About this task -
Skipping any pictures, give all of the records below again exactly.

Data records Block Start

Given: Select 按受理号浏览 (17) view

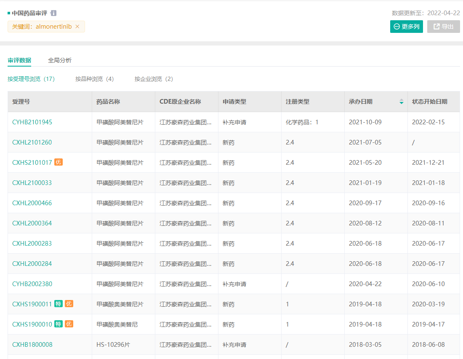Looking at the screenshot, I should (31, 79).
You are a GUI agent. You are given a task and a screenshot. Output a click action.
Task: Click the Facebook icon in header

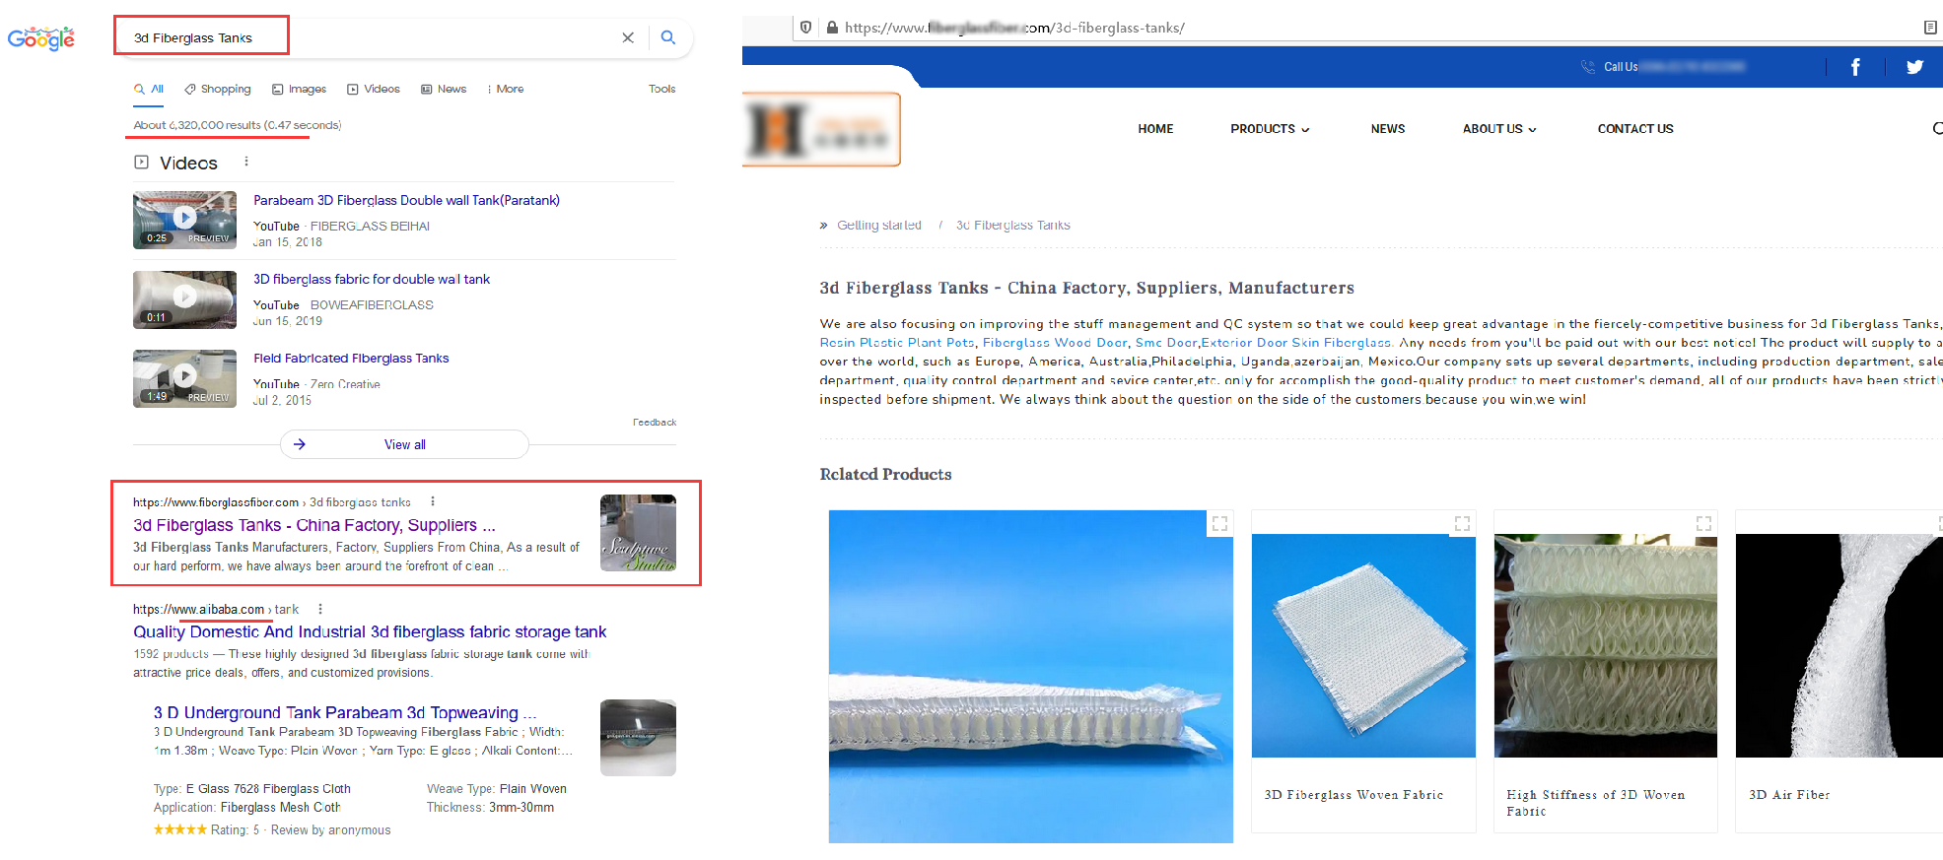coord(1854,67)
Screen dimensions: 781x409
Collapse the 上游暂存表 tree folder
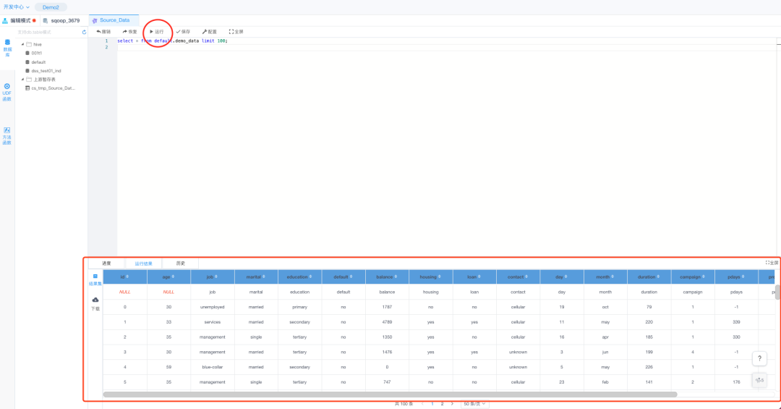coord(22,80)
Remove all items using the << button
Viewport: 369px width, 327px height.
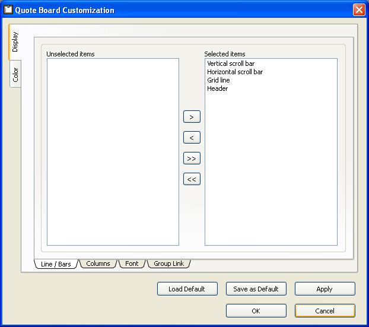point(192,179)
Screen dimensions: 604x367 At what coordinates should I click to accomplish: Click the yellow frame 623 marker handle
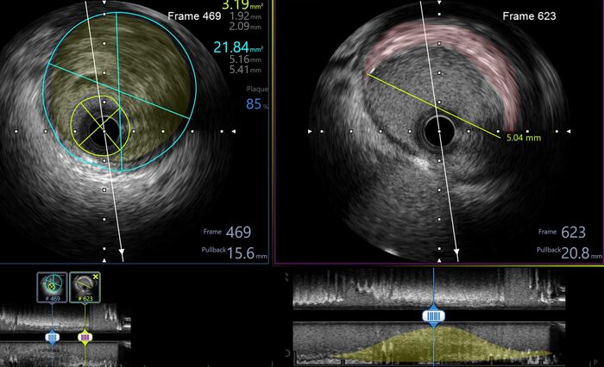[x=85, y=336]
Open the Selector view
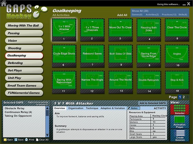Image resolution: width=193 pixels, height=144 pixels. click(x=180, y=109)
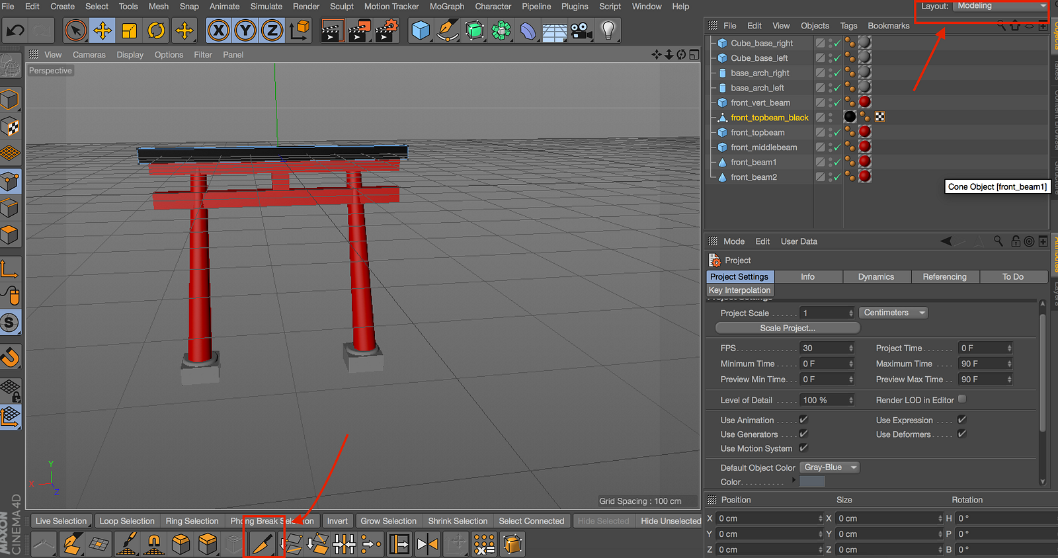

Data records Block End

Solution to this task -
Given: Select 按受理号浏览 (17) view

Looking at the screenshot, I should (31, 79).
You are a GUI agent. You are given a task and a screenshot. Output a click action.
Task: Click the Facebook icon in header

coord(1854,67)
Screen dimensions: 781x409
Collapse the 上游暂存表 tree folder
coord(22,80)
Remove all items using the << button
Viewport: 369px width, 327px height.
point(192,179)
Screen dimensions: 604x367 At what coordinates should I click to accomplish: Click the yellow frame 623 marker handle
[x=85, y=336]
Open the Selector view
Image resolution: width=193 pixels, height=144 pixels. click(x=180, y=109)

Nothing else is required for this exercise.